Telling Your Child About The Divorce

Campbell, seven years old, was sitting in my office, trying to learn how to get along better with children on the playground. In the midst of describing how difficult it was to remember which parent was supposed to help her with her homework that night, she whispered: “Can I tell you a secret that really bothers me?” She knew why her parents had recently divorced. Last year, her two-year-old brother was really annoying her during dinner, so she pushed him and he spilled his milk all over the floor. Campbell vividly remembered her parents’ argument over who would clean it up. Her mom had screamed, “You never do anything around here. You are never home.” Her dad had yelled back, “If you did a better job with the kids, they wouldn’t be fighting all the time.” Several months later, her parents announced their separation. But Campbell knew why: It was her fault — she had hit her brother, he had spilled his milk and that had caused the fight and then the divorce. Campbell’s parents had never told her why they had gotten divorced, leaving it up to Campbell to figure it out in her own way.

You need to be honest, real and effective as you convey the news to your child that the two of you plan to separate and divorce. Honesty is so important at this point because divorce breaks a primary trust. Children instinctively believe that, “no matter what, my parents will always be there to support and protect me.” Divorce shatters this fundamental trust. With this news, the child’s world is irrevocably altered. The quake of divorce reverberates throughout the early stages of parental divorce and separation. Questions and disturbing thoughts now rush through the child’s mind: They always said they would be here for me…what else have my parents lied to me about? I thought they would always be together, that this is my home, this is my family. Now, with one sentence –“Mom and Dad are getting a divorce” — the world I knew broke apart. They say they will continue to love me, but they used to say they loved each other. If they can stop loving each other, will they stop loving me?

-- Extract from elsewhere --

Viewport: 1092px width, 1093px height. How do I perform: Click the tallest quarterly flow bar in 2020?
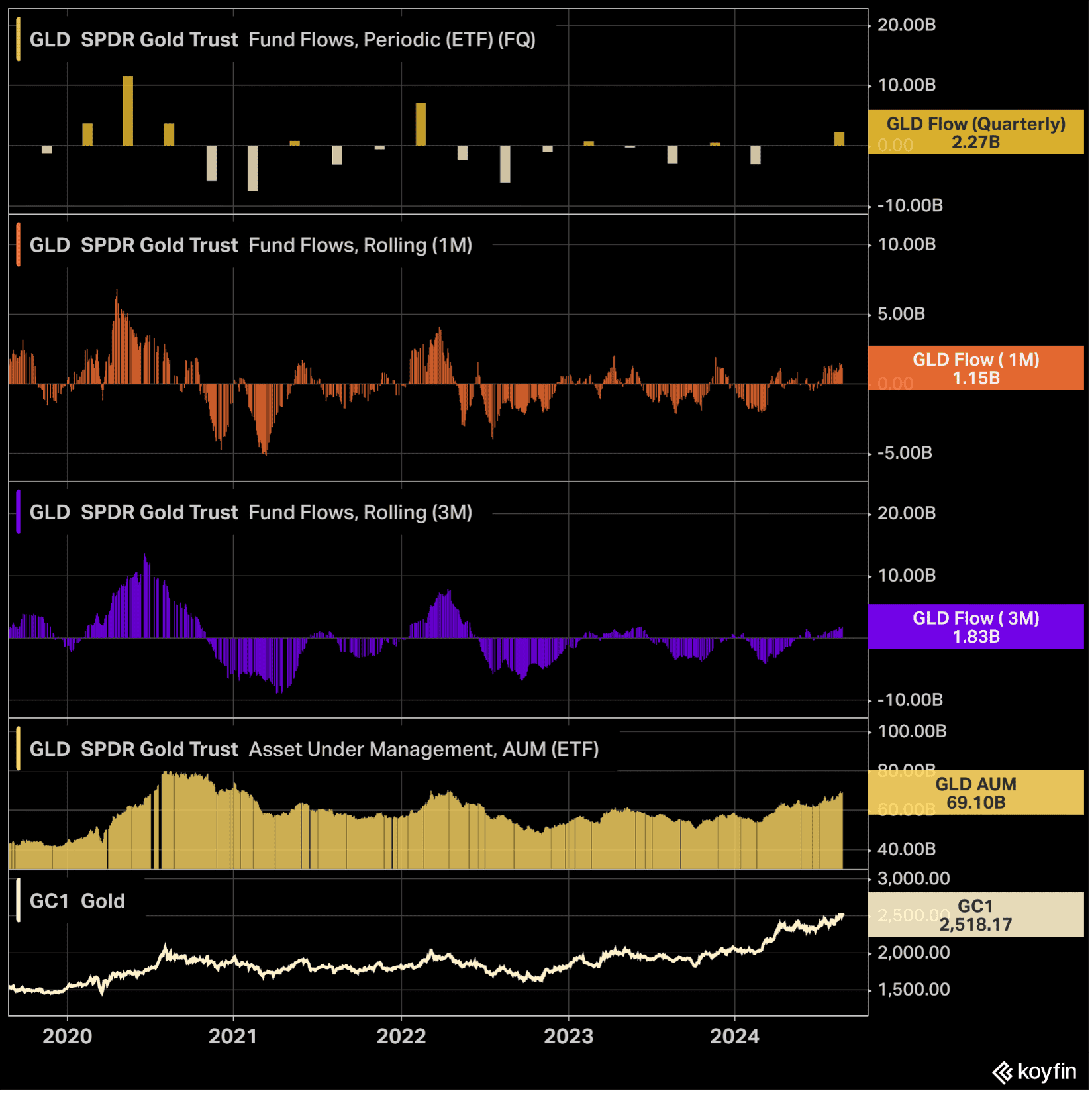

That’s why you and your soon-to-be ex need to sit down together to tell your child you plan to separate and divorce. Your ability to convey this news together in a caring and relatively non-hostile manner sets the tone for the child’s perception of the future. How effectively you and your ex deal with your child at this very moment may well predict the effectiveness of your future co-parenting decisions.

Your child needs to hear and to see that this is a process the entire family undertakes together. Your message should be, “We love and care for you, our child, and that together we have made decisions that are best for you.”

Don’t tell your child what you think of your ex. You may think that your intentions are good. That your child needs this information “to know what she is up against, to protect herself.” But when you belittle your ex before your child, you damage your child. You may not see the similarities between your child and ex, but your child does. If you take up a verbal hatchet to destroy your ex, you have destroyed your child.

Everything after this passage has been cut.